New super image format for the web — BPG

Vladimir Jovanović
Bitersen
Published in
2 min readJul 22, 2016

It was about time that new image formats appear for the web. I found out about BPG completely by chance and it was a remarkable find!

BPG stands for “Better Portable Graphics” and it aims to replace JPG, PNG and GIF.

BPG (Better Portable Graphics) is a new image format. Its purpose is to replace the JPEG image format when quality or file size is an issue. Its main advantages are:

- High compression ratio. Files are much smaller than JPEG for similar quality.
- Supported by most Web browsers with a small Javascript decoder (gzipped size: 56 KB).
- Based on a subset of the
HEVC open video compression standard.
- Supports the same chroma formats as JPEG (grayscale, YCbCr 4:2:0, 4:2:2, 4:4:4) to reduce the losses during the conversion. An alpha channel is supported. The RGB, YCgCo and CMYK color spaces are also supported.
- Native support of 8 to 14 bits per channel for a higher dynamic range.
- Lossless compression is supported.
- Various metadata (such as
EXIF, ICC profile, XMP) can be included.
- Animation support.

I have seen compression results and they are simply amazing!

Highest compression
Highest compression

This is all highest possible compression.

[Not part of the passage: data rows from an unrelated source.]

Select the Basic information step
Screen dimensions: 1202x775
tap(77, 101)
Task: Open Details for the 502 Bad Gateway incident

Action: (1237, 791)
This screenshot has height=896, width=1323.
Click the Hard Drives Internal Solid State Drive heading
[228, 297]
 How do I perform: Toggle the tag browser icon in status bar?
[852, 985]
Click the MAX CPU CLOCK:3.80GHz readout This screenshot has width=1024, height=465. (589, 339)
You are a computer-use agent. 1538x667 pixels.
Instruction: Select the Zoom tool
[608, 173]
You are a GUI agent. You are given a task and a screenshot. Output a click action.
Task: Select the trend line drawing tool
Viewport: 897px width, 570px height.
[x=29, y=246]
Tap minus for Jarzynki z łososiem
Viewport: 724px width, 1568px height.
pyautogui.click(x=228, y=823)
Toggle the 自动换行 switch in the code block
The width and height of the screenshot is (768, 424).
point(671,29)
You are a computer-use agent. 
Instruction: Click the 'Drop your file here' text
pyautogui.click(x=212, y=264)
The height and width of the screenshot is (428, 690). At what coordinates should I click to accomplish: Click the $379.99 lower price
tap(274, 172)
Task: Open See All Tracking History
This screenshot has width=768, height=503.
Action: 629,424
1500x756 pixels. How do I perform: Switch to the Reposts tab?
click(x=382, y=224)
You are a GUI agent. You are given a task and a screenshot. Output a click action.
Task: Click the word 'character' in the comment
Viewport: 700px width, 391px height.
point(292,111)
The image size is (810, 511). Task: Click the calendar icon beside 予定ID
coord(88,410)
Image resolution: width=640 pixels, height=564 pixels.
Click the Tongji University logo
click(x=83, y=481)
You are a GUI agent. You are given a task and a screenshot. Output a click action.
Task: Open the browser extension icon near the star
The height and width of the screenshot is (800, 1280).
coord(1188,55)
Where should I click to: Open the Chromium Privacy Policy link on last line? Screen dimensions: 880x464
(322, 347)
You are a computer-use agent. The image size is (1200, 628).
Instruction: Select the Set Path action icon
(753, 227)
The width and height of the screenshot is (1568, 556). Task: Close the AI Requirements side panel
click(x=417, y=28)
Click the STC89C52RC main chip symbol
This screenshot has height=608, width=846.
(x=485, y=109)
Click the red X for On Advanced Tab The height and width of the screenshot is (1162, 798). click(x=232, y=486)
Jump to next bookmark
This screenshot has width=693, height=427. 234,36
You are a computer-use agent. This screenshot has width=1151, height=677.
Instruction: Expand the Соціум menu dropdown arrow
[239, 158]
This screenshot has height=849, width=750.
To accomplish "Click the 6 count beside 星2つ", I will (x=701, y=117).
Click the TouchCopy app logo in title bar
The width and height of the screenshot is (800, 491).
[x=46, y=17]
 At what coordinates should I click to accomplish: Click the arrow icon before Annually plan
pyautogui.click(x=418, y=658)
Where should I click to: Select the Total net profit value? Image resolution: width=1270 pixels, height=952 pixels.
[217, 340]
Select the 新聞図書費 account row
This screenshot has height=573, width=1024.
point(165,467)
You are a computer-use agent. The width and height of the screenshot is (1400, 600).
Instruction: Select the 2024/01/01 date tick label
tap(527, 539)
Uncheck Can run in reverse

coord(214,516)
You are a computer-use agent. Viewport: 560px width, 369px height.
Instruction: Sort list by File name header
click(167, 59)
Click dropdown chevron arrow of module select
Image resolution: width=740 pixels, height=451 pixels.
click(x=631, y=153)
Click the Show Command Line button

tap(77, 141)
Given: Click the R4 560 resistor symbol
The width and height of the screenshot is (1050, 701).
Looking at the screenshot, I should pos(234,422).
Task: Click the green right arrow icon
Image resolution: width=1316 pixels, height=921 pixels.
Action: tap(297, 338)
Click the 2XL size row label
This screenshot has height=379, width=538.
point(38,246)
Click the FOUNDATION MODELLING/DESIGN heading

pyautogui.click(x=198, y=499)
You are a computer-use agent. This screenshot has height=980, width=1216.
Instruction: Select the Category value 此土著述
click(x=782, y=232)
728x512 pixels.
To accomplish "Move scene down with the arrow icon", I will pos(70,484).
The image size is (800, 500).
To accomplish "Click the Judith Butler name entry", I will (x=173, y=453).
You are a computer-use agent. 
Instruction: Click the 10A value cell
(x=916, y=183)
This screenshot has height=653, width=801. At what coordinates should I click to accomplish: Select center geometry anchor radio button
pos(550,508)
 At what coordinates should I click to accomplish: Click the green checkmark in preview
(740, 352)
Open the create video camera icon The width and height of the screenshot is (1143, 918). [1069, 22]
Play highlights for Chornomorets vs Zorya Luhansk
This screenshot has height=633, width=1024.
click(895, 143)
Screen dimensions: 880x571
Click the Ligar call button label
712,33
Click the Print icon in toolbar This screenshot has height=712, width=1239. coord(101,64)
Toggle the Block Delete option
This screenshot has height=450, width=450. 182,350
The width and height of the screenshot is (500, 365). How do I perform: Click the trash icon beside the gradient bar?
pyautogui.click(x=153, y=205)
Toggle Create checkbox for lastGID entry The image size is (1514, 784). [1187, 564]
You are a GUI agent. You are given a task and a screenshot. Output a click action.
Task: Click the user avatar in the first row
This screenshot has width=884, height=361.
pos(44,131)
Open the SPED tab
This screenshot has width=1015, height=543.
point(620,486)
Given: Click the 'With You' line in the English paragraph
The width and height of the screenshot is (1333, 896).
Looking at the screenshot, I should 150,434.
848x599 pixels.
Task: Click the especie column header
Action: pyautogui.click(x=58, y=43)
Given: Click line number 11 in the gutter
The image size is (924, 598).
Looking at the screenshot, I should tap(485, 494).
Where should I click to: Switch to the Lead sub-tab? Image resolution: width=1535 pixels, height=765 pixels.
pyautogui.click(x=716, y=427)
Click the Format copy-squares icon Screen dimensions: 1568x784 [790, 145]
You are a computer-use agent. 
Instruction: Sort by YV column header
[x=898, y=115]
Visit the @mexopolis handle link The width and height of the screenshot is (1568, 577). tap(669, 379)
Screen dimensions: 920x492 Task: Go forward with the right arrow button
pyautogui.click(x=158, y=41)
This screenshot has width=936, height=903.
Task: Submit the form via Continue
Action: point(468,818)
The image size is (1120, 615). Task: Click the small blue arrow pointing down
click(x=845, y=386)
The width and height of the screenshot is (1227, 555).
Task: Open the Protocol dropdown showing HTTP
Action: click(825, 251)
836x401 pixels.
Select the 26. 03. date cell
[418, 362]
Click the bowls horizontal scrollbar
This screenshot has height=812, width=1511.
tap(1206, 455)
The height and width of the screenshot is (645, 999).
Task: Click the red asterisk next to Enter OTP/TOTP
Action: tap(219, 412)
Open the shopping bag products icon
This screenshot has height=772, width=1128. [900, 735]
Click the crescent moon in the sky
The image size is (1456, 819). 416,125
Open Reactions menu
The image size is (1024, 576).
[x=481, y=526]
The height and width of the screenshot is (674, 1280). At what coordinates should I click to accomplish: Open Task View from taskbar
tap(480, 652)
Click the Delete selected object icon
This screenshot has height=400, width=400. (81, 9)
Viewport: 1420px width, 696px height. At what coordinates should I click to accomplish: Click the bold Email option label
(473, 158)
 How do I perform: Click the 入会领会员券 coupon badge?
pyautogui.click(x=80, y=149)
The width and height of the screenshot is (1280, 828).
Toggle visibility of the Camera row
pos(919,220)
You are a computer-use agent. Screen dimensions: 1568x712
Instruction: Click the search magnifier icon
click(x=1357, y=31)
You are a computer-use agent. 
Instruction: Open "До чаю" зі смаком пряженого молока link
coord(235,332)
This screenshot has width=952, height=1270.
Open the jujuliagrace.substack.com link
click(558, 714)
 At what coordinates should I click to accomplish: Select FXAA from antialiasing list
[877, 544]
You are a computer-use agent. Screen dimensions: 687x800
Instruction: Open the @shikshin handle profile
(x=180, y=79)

Next stop — animations. Yes, BPG can do that as well. Did I mention that both images and animations have 8-bit alpha channel (support for transparency)?

Go to animation page and witness this awesomeness for yourself.

Best part is — we can already use some of this in our own creations. All we need is HTML5 capable browser and we can display these images and animations inside of <canvas> elements. You can find JS needed to display these images embedded in example pages.